* _Task_: The records below hold a stretch from the line with "Click 'Installing application" through the line with "Collapse the last expanded group in Outliner"; return exactly those lines, ends included, and nothing more.

* _Data records_:

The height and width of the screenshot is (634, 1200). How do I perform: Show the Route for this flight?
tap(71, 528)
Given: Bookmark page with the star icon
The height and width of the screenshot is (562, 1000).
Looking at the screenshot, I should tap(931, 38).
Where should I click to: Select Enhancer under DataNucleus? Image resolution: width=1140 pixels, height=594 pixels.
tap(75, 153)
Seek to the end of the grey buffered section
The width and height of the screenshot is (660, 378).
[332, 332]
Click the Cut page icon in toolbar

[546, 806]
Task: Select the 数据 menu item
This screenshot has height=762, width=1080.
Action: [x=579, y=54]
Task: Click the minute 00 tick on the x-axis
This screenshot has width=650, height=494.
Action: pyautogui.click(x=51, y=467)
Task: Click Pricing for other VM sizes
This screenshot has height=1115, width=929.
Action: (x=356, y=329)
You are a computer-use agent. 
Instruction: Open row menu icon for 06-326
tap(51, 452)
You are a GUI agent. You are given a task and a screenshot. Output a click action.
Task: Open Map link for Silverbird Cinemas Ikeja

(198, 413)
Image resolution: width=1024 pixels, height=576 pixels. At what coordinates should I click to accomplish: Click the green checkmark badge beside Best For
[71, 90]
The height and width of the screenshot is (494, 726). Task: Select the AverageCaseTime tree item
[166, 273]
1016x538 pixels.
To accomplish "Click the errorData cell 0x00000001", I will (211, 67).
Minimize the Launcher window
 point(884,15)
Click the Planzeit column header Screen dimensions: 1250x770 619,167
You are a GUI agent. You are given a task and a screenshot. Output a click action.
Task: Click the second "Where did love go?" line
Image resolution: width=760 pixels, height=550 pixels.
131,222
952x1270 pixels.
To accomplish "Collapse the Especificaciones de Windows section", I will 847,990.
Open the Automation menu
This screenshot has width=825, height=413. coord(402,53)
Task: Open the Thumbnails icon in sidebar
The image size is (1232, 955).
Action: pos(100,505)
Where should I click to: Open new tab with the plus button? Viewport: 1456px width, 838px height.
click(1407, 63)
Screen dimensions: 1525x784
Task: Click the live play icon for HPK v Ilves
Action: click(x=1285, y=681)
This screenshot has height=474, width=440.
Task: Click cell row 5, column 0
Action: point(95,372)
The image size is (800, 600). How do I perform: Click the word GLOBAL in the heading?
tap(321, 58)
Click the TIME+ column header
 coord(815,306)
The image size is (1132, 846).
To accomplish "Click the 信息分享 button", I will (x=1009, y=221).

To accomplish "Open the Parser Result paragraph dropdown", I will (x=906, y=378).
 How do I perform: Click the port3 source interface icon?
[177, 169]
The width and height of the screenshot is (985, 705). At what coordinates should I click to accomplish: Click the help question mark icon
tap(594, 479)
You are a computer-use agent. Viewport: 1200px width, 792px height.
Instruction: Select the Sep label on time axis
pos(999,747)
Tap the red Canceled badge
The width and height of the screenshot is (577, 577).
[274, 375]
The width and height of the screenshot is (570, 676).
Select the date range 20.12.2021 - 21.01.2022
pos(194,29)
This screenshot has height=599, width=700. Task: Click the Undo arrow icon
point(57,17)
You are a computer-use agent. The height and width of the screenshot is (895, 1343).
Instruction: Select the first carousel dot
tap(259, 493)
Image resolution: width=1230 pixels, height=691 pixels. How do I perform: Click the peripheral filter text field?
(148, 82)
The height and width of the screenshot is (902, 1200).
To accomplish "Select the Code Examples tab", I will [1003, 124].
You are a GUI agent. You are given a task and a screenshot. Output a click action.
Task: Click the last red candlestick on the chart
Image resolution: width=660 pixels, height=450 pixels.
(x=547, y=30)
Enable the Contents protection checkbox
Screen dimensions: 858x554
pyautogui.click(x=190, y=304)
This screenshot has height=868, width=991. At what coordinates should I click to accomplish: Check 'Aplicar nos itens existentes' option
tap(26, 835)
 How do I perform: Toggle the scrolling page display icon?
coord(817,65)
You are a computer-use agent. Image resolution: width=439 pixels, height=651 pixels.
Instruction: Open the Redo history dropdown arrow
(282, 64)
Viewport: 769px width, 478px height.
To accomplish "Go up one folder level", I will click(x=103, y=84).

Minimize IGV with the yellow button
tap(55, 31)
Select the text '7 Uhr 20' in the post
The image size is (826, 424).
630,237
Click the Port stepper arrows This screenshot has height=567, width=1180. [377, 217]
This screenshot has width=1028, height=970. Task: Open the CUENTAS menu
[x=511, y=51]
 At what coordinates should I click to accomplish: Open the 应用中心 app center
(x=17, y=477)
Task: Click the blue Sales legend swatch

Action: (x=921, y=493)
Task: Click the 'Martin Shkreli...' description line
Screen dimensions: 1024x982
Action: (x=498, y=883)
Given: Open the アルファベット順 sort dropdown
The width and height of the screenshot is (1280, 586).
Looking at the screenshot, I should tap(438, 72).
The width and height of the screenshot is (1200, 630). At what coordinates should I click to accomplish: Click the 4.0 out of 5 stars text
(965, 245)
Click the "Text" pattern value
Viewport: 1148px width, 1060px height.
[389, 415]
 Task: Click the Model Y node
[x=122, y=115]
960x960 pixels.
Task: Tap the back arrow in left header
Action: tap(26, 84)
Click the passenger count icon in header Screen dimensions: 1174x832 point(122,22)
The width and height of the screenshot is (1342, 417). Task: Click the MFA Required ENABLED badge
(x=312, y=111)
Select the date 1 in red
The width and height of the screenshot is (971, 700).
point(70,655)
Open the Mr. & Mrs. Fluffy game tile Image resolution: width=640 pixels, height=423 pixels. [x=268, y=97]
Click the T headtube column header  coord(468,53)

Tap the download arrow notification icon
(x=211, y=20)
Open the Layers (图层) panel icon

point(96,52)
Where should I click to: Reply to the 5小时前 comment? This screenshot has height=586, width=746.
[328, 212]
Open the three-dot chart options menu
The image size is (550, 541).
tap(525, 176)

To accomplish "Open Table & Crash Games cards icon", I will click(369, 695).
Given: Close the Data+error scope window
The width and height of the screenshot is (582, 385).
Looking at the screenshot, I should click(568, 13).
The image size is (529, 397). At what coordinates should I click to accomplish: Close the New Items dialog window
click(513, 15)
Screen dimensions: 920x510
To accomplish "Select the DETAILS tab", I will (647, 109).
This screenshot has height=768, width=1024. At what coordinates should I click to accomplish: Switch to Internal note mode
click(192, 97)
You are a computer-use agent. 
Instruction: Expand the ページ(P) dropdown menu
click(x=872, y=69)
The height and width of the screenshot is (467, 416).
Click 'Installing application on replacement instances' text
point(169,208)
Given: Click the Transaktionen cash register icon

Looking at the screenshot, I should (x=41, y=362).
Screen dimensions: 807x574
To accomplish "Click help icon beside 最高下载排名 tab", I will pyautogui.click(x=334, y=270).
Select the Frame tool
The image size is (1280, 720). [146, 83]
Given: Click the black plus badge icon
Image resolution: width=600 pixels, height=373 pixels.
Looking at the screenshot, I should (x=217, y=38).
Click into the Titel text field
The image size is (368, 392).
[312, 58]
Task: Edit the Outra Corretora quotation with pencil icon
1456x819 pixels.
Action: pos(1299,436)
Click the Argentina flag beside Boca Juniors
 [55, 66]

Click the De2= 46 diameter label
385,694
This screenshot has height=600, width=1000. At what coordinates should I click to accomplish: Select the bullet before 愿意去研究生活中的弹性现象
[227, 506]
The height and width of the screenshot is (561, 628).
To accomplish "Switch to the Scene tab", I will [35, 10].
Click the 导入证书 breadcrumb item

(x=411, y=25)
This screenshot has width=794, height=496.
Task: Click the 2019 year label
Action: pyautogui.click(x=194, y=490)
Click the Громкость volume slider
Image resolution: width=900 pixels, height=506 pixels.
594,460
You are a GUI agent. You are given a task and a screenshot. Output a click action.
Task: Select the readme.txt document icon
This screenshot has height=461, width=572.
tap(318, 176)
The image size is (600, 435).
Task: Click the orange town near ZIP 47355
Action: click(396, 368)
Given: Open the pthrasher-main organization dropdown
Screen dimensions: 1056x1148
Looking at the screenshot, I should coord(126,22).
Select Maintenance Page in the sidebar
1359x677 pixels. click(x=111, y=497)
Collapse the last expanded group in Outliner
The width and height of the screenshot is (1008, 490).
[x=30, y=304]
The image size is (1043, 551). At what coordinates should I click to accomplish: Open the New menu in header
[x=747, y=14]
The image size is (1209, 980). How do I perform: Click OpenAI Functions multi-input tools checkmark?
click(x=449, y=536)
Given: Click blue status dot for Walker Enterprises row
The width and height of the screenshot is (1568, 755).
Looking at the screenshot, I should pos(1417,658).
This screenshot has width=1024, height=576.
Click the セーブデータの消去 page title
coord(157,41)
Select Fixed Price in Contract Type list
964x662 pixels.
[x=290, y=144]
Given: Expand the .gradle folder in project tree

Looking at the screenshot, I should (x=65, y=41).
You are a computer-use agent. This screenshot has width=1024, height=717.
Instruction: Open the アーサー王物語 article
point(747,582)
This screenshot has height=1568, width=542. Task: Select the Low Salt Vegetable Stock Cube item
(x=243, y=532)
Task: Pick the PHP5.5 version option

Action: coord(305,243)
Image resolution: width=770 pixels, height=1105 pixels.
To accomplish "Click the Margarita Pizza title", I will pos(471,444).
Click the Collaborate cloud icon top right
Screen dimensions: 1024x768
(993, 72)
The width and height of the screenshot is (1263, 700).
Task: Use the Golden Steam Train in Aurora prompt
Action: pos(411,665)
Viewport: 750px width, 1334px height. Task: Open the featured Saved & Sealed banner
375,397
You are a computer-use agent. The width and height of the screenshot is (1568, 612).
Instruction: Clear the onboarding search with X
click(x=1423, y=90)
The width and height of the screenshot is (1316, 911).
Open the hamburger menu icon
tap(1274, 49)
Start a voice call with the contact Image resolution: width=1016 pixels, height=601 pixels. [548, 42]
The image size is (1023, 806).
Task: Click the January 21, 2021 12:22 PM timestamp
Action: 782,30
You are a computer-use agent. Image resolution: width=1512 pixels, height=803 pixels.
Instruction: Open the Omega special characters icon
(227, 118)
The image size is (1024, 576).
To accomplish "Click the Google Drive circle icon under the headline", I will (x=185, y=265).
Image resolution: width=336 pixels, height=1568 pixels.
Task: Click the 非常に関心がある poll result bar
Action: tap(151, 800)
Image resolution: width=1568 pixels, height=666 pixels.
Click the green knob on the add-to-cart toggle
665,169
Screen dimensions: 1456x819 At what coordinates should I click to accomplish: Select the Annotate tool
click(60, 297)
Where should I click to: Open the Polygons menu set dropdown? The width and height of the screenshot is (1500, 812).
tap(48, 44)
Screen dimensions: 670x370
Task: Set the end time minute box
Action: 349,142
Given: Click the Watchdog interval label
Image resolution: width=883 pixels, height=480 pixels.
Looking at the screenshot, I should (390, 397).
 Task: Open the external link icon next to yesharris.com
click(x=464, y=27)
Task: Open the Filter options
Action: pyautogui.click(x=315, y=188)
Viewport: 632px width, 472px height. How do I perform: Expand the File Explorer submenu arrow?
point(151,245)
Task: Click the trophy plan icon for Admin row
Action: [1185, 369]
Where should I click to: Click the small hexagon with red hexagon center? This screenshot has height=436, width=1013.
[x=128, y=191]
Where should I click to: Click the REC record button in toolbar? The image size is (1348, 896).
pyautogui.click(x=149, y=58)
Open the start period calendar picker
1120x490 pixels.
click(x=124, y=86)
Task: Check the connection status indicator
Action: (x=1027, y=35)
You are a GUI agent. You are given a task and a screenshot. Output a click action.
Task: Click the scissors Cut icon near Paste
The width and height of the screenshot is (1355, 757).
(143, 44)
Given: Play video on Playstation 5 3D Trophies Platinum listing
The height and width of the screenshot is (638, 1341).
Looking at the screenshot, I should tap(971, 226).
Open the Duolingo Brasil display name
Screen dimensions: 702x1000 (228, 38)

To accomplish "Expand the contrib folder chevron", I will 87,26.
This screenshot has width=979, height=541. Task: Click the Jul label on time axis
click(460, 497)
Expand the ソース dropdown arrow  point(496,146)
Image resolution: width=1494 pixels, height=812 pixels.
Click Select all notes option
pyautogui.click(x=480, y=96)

* _Reply_:
Click 'Installing application on replacement instances' text
point(169,208)
Given: Click the Transaktionen cash register icon

Looking at the screenshot, I should (x=41, y=362).
Screen dimensions: 807x574
To accomplish "Click help icon beside 最高下载排名 tab", I will pyautogui.click(x=334, y=270).
Select the Frame tool
The image size is (1280, 720). [146, 83]
Given: Click the black plus badge icon
Image resolution: width=600 pixels, height=373 pixels.
Looking at the screenshot, I should (x=217, y=38).
Click into the Titel text field
The image size is (368, 392).
[312, 58]
Task: Edit the Outra Corretora quotation with pencil icon
1456x819 pixels.
Action: pos(1299,436)
Click the Argentina flag beside Boca Juniors
 [55, 66]

Click the De2= 46 diameter label
385,694
This screenshot has height=600, width=1000. At what coordinates should I click to accomplish: Select the bullet before 愿意去研究生活中的弹性现象
[227, 506]
The height and width of the screenshot is (561, 628).
To accomplish "Switch to the Scene tab", I will [35, 10].
Click the 导入证书 breadcrumb item

(x=411, y=25)
This screenshot has width=794, height=496.
Task: Click the 2019 year label
Action: pyautogui.click(x=194, y=490)
Click the Громкость volume slider
Image resolution: width=900 pixels, height=506 pixels.
594,460
You are a GUI agent. You are given a task and a screenshot. Output a click action.
Task: Select the readme.txt document icon
This screenshot has height=461, width=572.
tap(318, 176)
The image size is (600, 435).
Task: Click the orange town near ZIP 47355
Action: click(396, 368)
Given: Open the pthrasher-main organization dropdown
Screen dimensions: 1056x1148
Looking at the screenshot, I should coord(126,22).
Select Maintenance Page in the sidebar
1359x677 pixels. click(x=111, y=497)
Collapse the last expanded group in Outliner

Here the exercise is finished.